From Robotics to Sepsis Treatment: Offline RL via Geometric Pessimism
Sarthak Wanjari
TL;DR
The paper tackles offline reinforcement learning under distributional shift in high-stakes settings by introducing Geo-IQL, a compute-efficient extension of Implicit Q-Learning that injects geometry-based pessimism. It constructs a four-stage pipeline—state-action embedding, geometric uncertainty via $k$-NN distances, robust standardisation, and a density-adaptive reward penalty—to precompute OOD penalties and apply them during training with $y_{geo} = r_{geo}(s,a) + \gamma V(s')$. Theoretical justification guarantees a pessimistic bound on the learned Q-values under Lipschitz assumptions, and empirical results show substantial gains on fractured D4RL MuJoCo tasks and improved clinical outcomes in MIMIC-III Sepsis without sacrificing safety.

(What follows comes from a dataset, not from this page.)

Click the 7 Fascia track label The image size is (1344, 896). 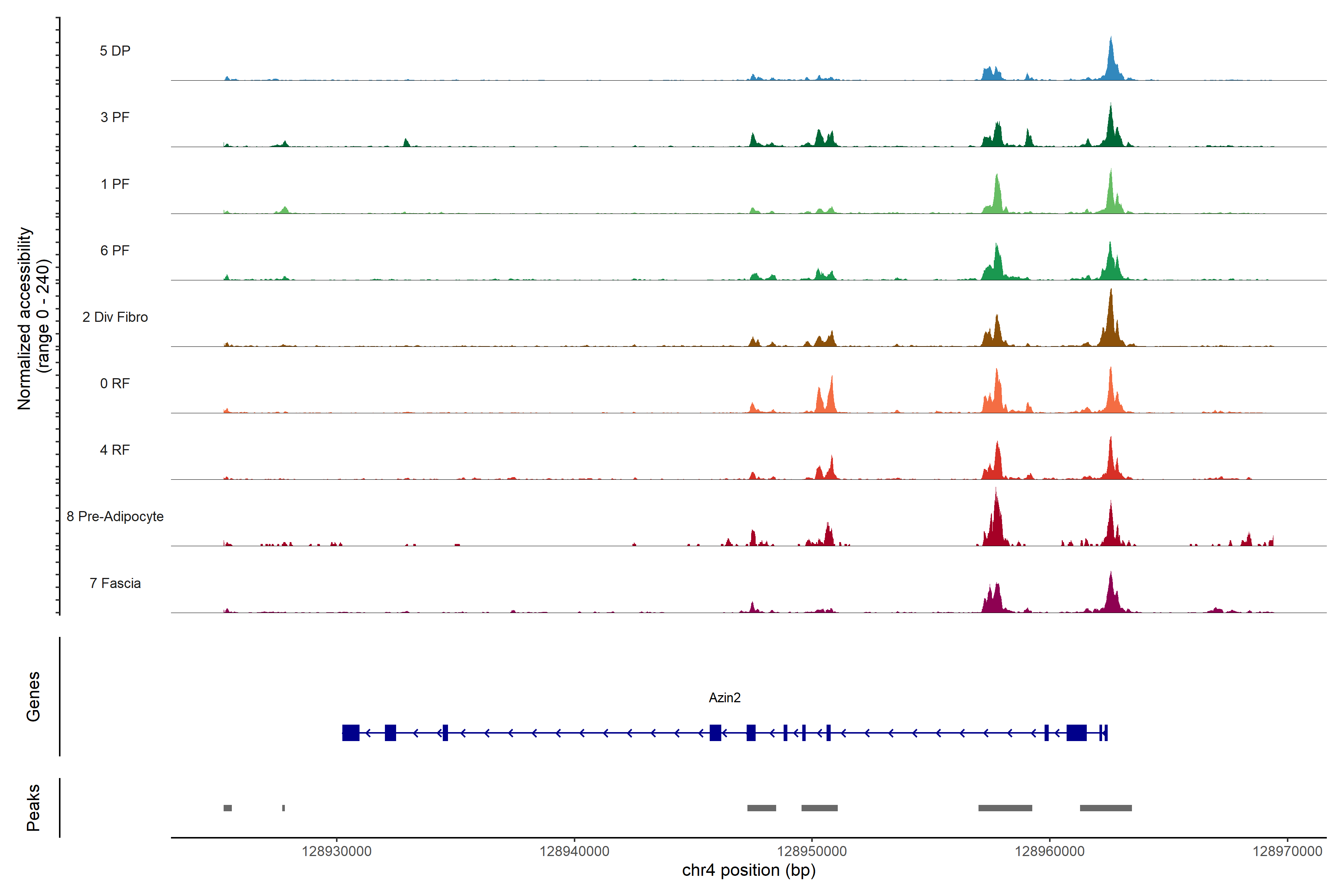pyautogui.click(x=115, y=583)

The method achieves $\mathcal{O}(1)$ training overhead, enabling practical deployment on modest hardware while providing improved stability, better policy improvement, and stronger alignment with clinician decisions in real-world decision support.
Abstract
Offline Reinforcement Learning (RL) promises the recovery of optimal policies from static datasets, yet it remains susceptible to the overestimation of out-of-distribution (OOD) actions, particularly in fractured and sparse data manifolds.Current solutions necessitates a trade off between computational efficiency and performance. Methods like CQL offers rigorous conservatism but require tremendous compute power while efficient expectile-based methods like IQL often fail to correct OOD errors on pathological datasets, collapsing to Behavioural Cloning. In this work, we propose Geometric Pessimism, a modular, compute-efficient framework that augments standard IQL with density-based penalty derived from k-nearest-neighbour distances in the state-action embedding space. By pre-computing the penalties applied to each state-action pair our method injects OOD conservatism via reward shaping with a O(1) training overhead. Evaluated on the D4Rl MuJoCo benchmark, our method, Geo-IQL outperforms standard IQL on sensitive and unstable medium-replay tasks by over 18 points, while reducing inter-seed variance by 4x. Furthermore, Geo-IQL does not degrade performance on stable manifolds. Crucially, we validate our algorithm on the MIMIC-III Sepsis critical care dataset. While standard IQL collapses to behaviour cloning, Geo-IQL demonstrates active policy improvement. Maintaining safety constraints, achieving 86.4% terminal agreement with clinicians compared to IQL's 75%. Our results suggest that geometric pessimism provides the necessary regularisation to safely overcome local optima in critical, real-world decision systems.